China plans space‑based AI data centres, challenging Musk’s SpaceX ambitions

By Laurie Chen
BEIJING, Jan 29 (Reuters) – China plans space-based launch artificial intelligence The growth of data centers over the next five years is challenging Elon Musk’s plan to put SpaceX data centers in the skies, state media reported on Thursday.
China’s main space contractor, China Aerospace Science and Technology Corporation (CASC), has pledged to “build gigawatt-class space digital intelligence infrastructure,” according to a five-year development plan reported by state broadcaster CCTV.
The report stated that new space data centers will “integrate cloud, edge and terminal (device) capabilities” and enable “deep integration of computing power, storage capacity and transmission bandwidth”, allowing data from Earth to be processed in space.
US firm SpaceX expects to use funds from its blockbuster $25 billion IPO planned this year to develop orbital AI data centers in response to terrestrial energy constraints.
Speaking at the World Economic Forum in Davos, Switzerland, last week, Musk said SpaceX plans to launch solar-powered artificial intelligence data center satellites in the next two to three years.
“Building solar data centers in space is a no-brainer… The lowest-cost place to deploy AI will be in space, and that will be within two years, three years at the latest,” Musk said.
He said orbital solar power generation could produce five times more power than panels on the ground.
China also plans to shift the energy-intensive payload of AI processing into orbit using “gigawatt-class” solar-powered hubs to create an industrial-scale “Space Cloud” by 2030, according to a December CASC policy document.
The document identifies the integration of space-based solar energy with AI computing as a key pillar of the upcoming 15th Five-Year Plan, China’s economic development roadmap.
The CASC plan also promised to “realize the flight operation of suborbital space tourism and gradually develop orbital space tourism” in the next five years, CCTV reported.
China and the United States are competing to turn space exploration into a commercially viable business akin to civil aviation, while also being the first to reap the military and strategic advantages of space dominance. CASC has pledged to transform China into the “world’s leading space power” by 2045.
But Beijing’s biggest bottleneck so far is its inability to complete testing of a reusable rocket. US rival SpaceX’s Falcon 9 reusable rocket has allowed its subsidiary Starlink to gain a near-monopoly on satellites in low Earth orbit (LEO) and is also used for orbital space tourism.
Reusability is crucial to lowering rocket launch costs and making it cheaper to send satellites into space. China set a record 93 space launches last year, according to official announcements, encouraged by rapidly maturing commercial spaceflight initiatives.
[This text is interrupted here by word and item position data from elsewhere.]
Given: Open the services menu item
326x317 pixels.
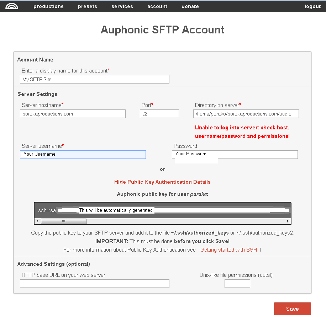Looking at the screenshot, I should [122, 6].
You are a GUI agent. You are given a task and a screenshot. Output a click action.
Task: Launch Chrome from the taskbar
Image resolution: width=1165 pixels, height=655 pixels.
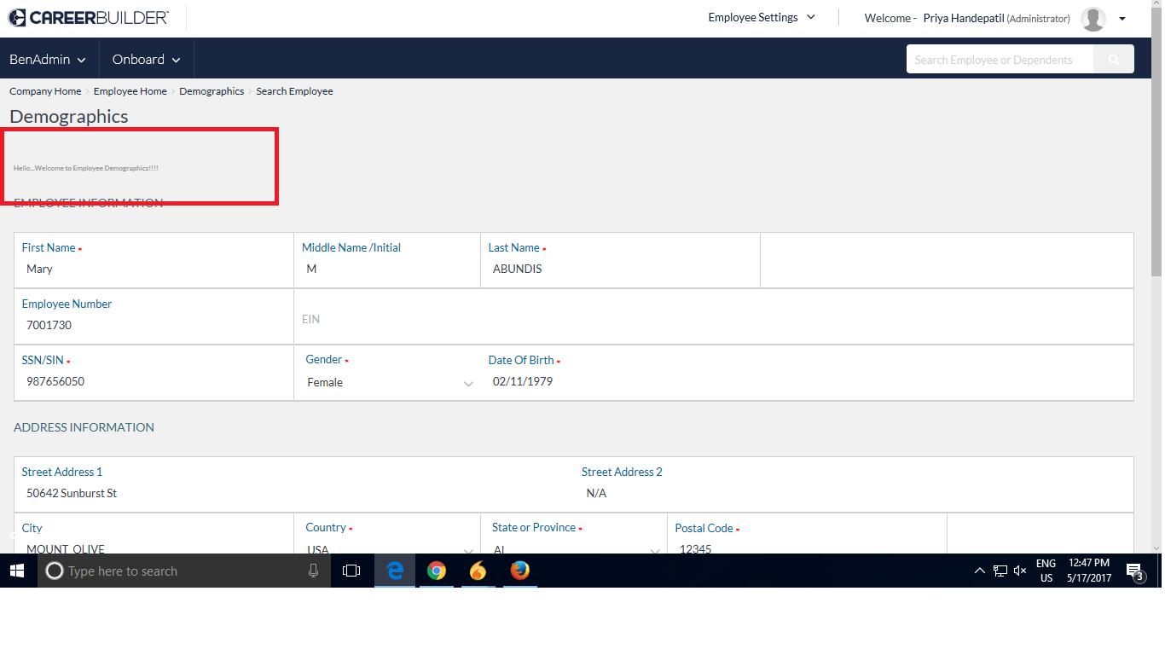click(x=437, y=571)
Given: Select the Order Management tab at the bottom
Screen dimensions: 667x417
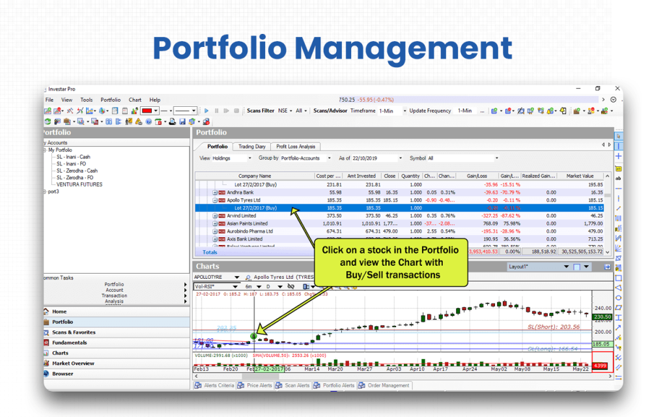Looking at the screenshot, I should [388, 385].
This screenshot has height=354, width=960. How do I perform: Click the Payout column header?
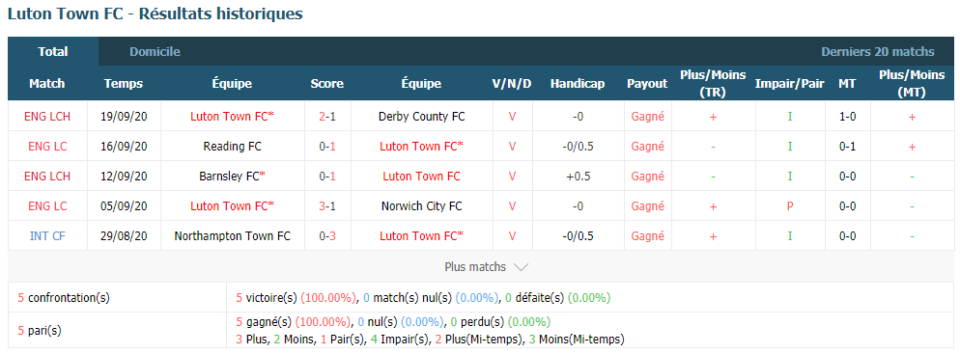[x=647, y=84]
CASC’s plans were announced after China opened its first Interstellar Navigation School at the Chinese Academy of Sciences on Tuesday; This school aimed to develop next-generation space capabilities in frontier areas, including interstellar propulsion and deep space navigation.
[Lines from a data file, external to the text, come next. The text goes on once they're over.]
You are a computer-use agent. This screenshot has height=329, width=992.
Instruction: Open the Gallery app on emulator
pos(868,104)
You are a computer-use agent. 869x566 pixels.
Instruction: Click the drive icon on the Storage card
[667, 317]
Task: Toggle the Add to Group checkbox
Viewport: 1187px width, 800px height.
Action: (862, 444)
The new institution signals China’s desire to strategically transition from near-Earth orbit operations to deep space exploration.
“The next 10 to 20 years will be a window for major development in China’s field of interstellar navigation. Original innovation and technological breakthroughs in fundamental research will reshape the pattern of deep space exploration,” Xinhua wrote in the opening.
The United States will face intense competition from China this decade in its efforts to return astronauts to the moon, where no humans have been since the last US Apollo mission in 1972.